Шрифт:
Интервал:
Закладка:
Эта словесная дуэль доставляла нам, да, кажется, и самому смотрителю, большое удовольствие. Прошло несколько дней, Неизвестный все больше и больше начинал меня интересовать. И как-то, желая на него взглянуть, я отпросился «оправиться» как раз во время прогулки Неизвестного. Уборная была рядом, в нашем же здании, маленькое окно из нее выходило во двор около высокого, в рост человека, деревянного забора, где обычно мы прогуливались – по одиночке и под наблюдением «мушкатера». В уборной я дотянулся до окошечка и выглянул во двор. Там увидал высокого человека в картузе и высоких сапогах; крупные черты лица, небольшая бородка, очки – вид не то мастерового, не то интеллигента, средних лет. Он ходил взад и вперед вдоль забора, у ворот стоял «мушкатер».
Вдруг я увидал, что Неизвестный сделал несколько быстрых шагов по направлению к моему окошечку – я собрался уже ему крикнуть, но он, вместо того, чтобы подбежать к моему окошку, прыгнул, ухватился обеими руками за забор и перевалился через него. Я даже не сразу понял, что произошло, но понять было нетрудно: Неизвестный убежал! Я соскочил вниз и ждал, что вот-вот поднимется тревога. Ее не было. Я только услыхал за дверью какой-то громкий разговор.
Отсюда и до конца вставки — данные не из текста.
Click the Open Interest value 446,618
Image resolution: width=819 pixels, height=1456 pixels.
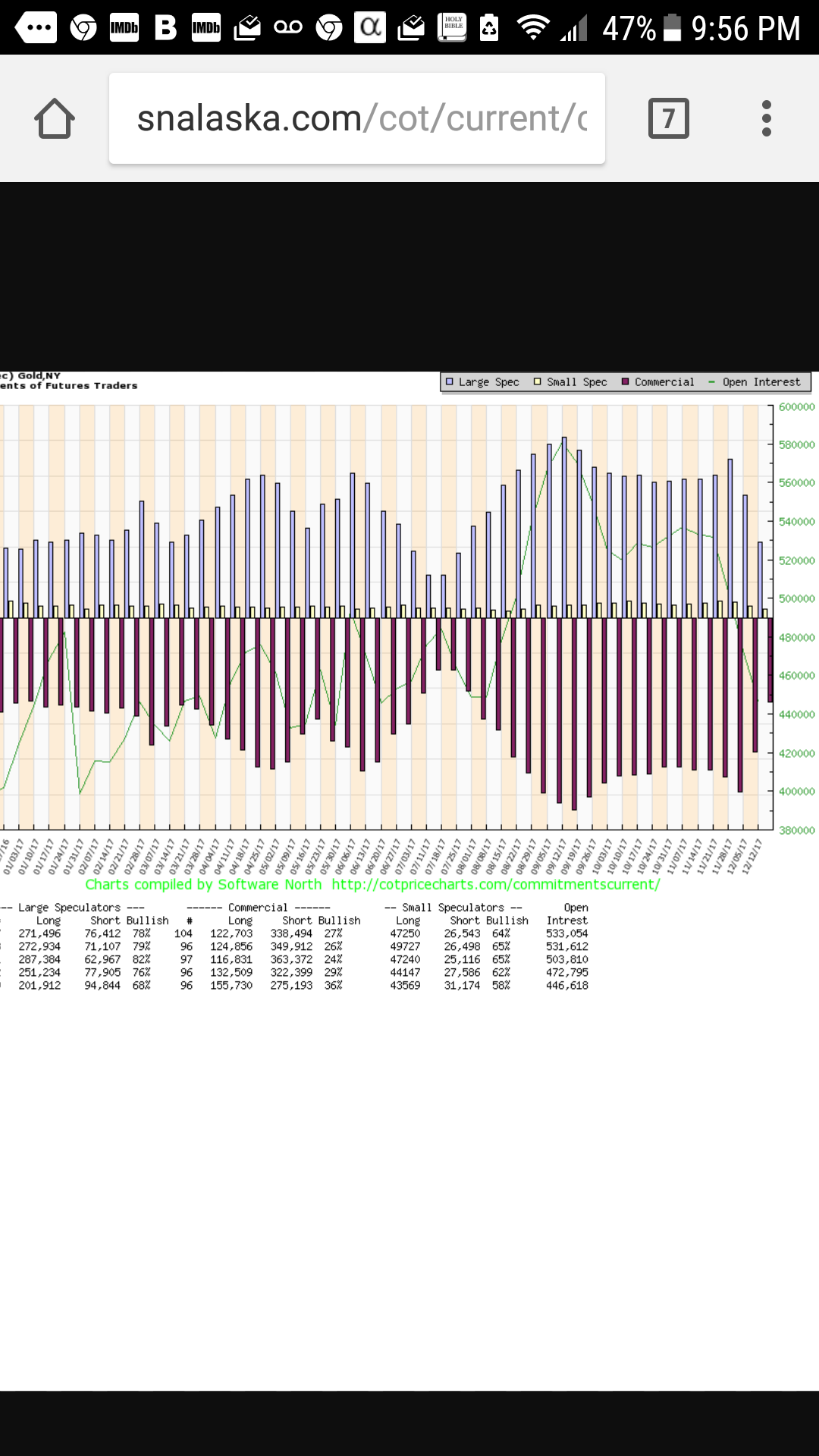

Как позднее оказалось, это пришел «мушкатер», который, не видя больше во дворе арестанта, зашел спросить надзирателя, нет ли кого в уборной? Надзиратель ответил, что в уборной находится один из заключенных. Ничего этого не зная, встревоженный, я оставался еще некоторое время в уборной – сердце бешено колотилось. Быть может, именно эти несколько лишних минут, на которые я задержался в уборной, и спасли Неизвестного.
Когда я, наконец, через несколько минут вышел из уборной, я лицом к лицу столкнулся с «мушкатером», дожидавшимся у двери уборной. Увидав меня и убедившись в том, что в уборной был вовсе не Неизвестный, прогулку которого он караулил, а совсем другой, он понял свою ошибку и поднял страшный крик. Началась суматоха, послышался топот ног, появился старичок-смотритель (без мундира). Меня заперли снова в мою камеру, о своих наблюдениях я хранил молчание, но весть о побеге Неизвестного стала немедленно известна и встречена была всеми нами с бурным восторгом, к которому и я присоединился. Попытка настигнуть и поймать Неизвестного кончилась ничем…
Только позднее я узнал, что произошло. Неизвестный лишь недавно бежал из сибирской ссылки; он ночевал у Михаила Андреевича Ильина, помощника присяжного поверенного (позднее он был более известен под своим литературным псевдонимом – Осоргин, девичья фамилия его матери; М.А. Ильин-Осоргин сочувствовал эсерам, оказывал им и Московскому комитету различные услуги).
По какой-то оплошности, своей или чужой, приезжий был в Москве арестован, бумаг при нем не было, назвать себя он отказался и был записан как Неизвестный. Перепрыгнув через забор, Неизвестный бросился в один из дворов того же Штатного переулка, куда выходили ворота Пречистенской части, перелез через другой забор, напугал какую-то старуху в саду, сам испугался и через сад вышел на Пречистенку. Там сел на поднимавшуюся по Пречистенке конку, на глазах у изумленного кондуктора вырвал зашитую в штанах трехрублевку и заплатил за билет, потом на соседней улице вышел, зашел в винную лавку, выбил пробку из «мерзавчика» и в виде подвыпившего мастерового отправился дальше. Переночевал снова у Ильина…
Но здесь я должен прервать нить рассказа и вернуться к своей собственной истории, так как она странным образом переплелась с дальнейшей биографией Неизвестного.
Как я уже сказал, судить меня власти не могли и поэтому расправились со мной в порядке административном: так называемое Особое совещание при Министерстве внутренних дел постановило сослать меня на пять лет в Восточную Сибирь, то есть в Якутскую область. Но война с Японией продолжалась, и этапное движение по Сибирской железной дороге не функционировало. Поэтому Якутская область и Сибирь были мне заменены ссылкой на север Европейской России.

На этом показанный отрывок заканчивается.